Today the United States Supreme Court is conferencing to determine whether to grant certiorari in a case with significant ramifications for trucking litigation in state courts. At issue in C.H. Robinson Worldwide, Inc. v. Miller (No. 19-15981) is whether the safety exception in the Federal Aviation Administration Authorization Act (FAAAA) applies to a common law claim against a freight broker for negligent selection of a motor carrier transporting goods in interstate commerce. If the exception does not apply, the FAAAA pre-empts such claims. A split decision from the Ninth Circuit Court of Appeals held that state common law claims fell within the exception because a state could choose to regulate safety through common law tort claims.
This case arose from a collision between a tractor trailer and a passenger vehicle in Nevada. The accident severely injured the plaintiff, who sued the driver, motor carrier, freight broker (Robinson), and Costco (which hired Robinson) in the federal district court of Nevada. The plaintiff settled with each of the parties except Robinson. Robinson moved for summary judgment on the basis that the FAAAA pre-empted the plaintiff’s common law negligence claim. The trial court granted the motion, reasoning that the safety exception applied only to state regulations, not to common law theories of liability. As noted above, the Ninth Circuit reversed. Robinson filed a petition for writ of certiorari with SCOTUS in April. The Court requested briefing and scheduled the matter for conference today.

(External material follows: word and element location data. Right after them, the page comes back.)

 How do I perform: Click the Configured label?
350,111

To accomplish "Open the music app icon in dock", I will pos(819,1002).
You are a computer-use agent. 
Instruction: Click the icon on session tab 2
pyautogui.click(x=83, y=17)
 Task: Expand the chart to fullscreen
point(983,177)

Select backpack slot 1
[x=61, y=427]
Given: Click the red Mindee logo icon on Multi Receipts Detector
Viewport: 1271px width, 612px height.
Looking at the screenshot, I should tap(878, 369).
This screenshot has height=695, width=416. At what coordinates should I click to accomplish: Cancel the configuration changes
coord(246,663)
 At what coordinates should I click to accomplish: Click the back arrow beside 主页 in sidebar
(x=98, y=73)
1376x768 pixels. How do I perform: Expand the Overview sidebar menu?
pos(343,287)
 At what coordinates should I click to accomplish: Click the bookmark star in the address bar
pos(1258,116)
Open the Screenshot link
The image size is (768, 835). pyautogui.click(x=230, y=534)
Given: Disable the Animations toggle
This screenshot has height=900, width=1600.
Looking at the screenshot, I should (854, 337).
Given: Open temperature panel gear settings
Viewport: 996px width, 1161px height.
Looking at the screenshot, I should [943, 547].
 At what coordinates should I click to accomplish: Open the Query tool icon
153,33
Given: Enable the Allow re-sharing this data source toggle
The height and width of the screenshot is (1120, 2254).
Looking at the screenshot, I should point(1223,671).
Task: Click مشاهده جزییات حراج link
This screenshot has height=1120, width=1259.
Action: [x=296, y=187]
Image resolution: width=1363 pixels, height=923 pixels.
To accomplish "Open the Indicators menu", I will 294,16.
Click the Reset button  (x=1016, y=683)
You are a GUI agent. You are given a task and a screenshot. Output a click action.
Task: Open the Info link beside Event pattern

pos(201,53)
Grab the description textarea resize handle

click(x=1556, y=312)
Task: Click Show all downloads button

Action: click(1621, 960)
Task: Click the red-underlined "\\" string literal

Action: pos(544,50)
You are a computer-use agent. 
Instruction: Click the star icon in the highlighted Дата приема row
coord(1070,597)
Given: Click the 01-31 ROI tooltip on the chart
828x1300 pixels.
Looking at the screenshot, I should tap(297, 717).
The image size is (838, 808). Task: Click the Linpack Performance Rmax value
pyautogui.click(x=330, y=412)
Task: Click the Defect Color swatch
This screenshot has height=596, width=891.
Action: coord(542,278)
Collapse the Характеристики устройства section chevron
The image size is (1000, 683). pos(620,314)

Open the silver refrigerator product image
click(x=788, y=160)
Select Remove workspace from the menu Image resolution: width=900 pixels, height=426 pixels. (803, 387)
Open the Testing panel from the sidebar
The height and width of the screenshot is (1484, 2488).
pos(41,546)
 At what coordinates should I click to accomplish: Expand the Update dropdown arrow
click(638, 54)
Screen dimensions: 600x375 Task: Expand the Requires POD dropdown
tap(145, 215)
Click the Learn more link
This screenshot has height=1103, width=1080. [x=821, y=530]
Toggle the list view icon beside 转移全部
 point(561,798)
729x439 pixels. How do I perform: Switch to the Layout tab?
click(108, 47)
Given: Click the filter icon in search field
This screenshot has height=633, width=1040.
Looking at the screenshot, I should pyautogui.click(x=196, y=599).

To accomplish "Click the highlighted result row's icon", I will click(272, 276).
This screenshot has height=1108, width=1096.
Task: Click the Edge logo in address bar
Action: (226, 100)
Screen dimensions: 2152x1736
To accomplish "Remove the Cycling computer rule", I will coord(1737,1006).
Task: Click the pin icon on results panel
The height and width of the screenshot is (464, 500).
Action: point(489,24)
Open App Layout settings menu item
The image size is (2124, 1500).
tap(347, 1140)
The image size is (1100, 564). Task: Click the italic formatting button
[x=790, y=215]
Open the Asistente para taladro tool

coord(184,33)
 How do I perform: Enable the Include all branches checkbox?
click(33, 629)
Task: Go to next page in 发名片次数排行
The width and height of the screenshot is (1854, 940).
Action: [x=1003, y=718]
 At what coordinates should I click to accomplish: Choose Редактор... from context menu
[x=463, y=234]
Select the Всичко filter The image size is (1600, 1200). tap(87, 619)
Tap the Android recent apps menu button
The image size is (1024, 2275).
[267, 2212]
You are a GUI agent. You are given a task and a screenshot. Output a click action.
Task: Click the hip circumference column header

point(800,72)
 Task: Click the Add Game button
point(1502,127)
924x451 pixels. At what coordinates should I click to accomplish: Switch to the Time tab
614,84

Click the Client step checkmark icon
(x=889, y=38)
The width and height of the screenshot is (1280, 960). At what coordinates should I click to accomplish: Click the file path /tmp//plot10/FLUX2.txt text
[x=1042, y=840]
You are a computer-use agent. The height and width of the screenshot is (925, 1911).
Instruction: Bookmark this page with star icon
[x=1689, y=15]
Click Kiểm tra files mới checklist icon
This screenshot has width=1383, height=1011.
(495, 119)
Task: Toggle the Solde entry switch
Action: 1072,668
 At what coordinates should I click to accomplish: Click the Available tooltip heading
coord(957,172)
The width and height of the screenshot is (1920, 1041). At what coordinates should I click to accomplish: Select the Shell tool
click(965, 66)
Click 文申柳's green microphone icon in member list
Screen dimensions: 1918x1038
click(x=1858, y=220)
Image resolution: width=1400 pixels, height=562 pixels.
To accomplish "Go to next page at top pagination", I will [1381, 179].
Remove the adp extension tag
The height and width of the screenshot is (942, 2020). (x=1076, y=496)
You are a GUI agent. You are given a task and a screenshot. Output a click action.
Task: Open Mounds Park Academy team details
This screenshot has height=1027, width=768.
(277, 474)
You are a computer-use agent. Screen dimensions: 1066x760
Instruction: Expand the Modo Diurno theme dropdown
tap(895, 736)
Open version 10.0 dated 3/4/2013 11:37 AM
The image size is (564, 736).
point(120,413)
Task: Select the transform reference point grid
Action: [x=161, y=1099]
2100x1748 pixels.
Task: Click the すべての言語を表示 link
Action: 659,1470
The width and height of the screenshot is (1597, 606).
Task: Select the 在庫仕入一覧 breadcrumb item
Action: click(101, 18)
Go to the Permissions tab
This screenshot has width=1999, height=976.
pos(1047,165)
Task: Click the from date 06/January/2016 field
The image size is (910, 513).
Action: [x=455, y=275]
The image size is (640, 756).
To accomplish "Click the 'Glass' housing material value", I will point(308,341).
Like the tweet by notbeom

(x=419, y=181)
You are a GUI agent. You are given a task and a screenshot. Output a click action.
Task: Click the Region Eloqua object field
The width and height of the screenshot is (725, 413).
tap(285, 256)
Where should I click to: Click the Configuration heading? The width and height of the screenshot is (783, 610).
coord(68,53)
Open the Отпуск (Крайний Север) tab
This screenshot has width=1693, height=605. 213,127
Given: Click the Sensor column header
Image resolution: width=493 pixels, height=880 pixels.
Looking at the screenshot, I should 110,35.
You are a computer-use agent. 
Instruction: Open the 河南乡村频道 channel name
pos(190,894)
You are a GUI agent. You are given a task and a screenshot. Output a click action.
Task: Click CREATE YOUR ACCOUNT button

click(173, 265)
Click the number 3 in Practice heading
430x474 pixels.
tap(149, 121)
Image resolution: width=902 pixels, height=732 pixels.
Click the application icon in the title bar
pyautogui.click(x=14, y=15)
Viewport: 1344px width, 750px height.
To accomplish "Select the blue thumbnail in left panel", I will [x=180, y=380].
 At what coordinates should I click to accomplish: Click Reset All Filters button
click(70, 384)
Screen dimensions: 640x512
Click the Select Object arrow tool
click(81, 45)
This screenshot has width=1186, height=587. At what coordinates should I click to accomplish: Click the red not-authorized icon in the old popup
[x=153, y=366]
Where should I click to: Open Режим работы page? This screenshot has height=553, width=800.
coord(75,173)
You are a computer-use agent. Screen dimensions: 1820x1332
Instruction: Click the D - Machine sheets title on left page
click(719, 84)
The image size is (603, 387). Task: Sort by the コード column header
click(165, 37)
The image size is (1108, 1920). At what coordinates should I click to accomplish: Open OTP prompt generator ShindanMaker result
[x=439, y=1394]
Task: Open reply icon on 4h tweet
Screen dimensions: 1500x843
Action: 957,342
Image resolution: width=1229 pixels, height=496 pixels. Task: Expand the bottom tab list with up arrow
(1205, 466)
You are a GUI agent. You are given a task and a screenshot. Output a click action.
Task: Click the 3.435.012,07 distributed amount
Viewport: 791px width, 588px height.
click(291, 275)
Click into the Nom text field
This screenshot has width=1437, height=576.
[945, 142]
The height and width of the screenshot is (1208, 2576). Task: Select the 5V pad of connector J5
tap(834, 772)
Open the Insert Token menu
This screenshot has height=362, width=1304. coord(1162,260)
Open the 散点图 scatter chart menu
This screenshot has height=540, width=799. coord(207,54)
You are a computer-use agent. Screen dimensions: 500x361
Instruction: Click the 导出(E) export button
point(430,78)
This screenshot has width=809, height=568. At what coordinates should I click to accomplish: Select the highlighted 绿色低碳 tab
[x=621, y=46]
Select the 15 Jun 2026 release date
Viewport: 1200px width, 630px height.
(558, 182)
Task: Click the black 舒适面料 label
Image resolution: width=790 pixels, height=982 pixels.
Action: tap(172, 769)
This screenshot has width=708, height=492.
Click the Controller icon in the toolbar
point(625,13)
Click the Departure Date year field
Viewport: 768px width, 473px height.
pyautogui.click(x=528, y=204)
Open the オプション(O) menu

Robinson argues that the Ninth Circuit misinterpreted the FAAAA. Enacted in 1994, the FAAAA deregulated motor carriers and pre-empted states from regulating rates, routes, and services of carriers and brokers. This pre-emption provision mirrored a provision in the Airline Deregulation Act of 1978 (ADA). The FAAAA, however, contains an exception that allows states to exercise regulatory authority with respect to motor vehicle safety. Robinson contends that a common law claims for private damages does not constitute either the exercise of state administrative or regulatory authority or a safety regulation “with respect” to motor vehicles. In support of the argument, Robinson cites SCOTUS authority to the effect that preserving the state’s police power over safety refers to the power to enact legislation for the public good, which includes delegation of that power to administrative agencies and municipalities. The common law of torts, on the other hand, “imposes general duties of care, not specific regulatory duties characteristic of statutes and regulations. And it is not enforced by state or local officials, but rather by private parties and their lawyers . . .” As Robinson points out, the purpose of the common law of torts is to compensate private parties for injuries caused by another who breaches a legal duty, not to regulate anything in particular. Even if the safety exception does not apply to common law claims, Robinson reasons, it does not cover the services of freight brokers who have nothing to do with the actual operation of motor vehicles.
As Robinson points out in its petition, SCOTUS has reversed the Ninth Circuit in the past for failing to give pre-emptive effect to both the ADA and FAAAA. We’ll soon find out if they are thinking about doing it again.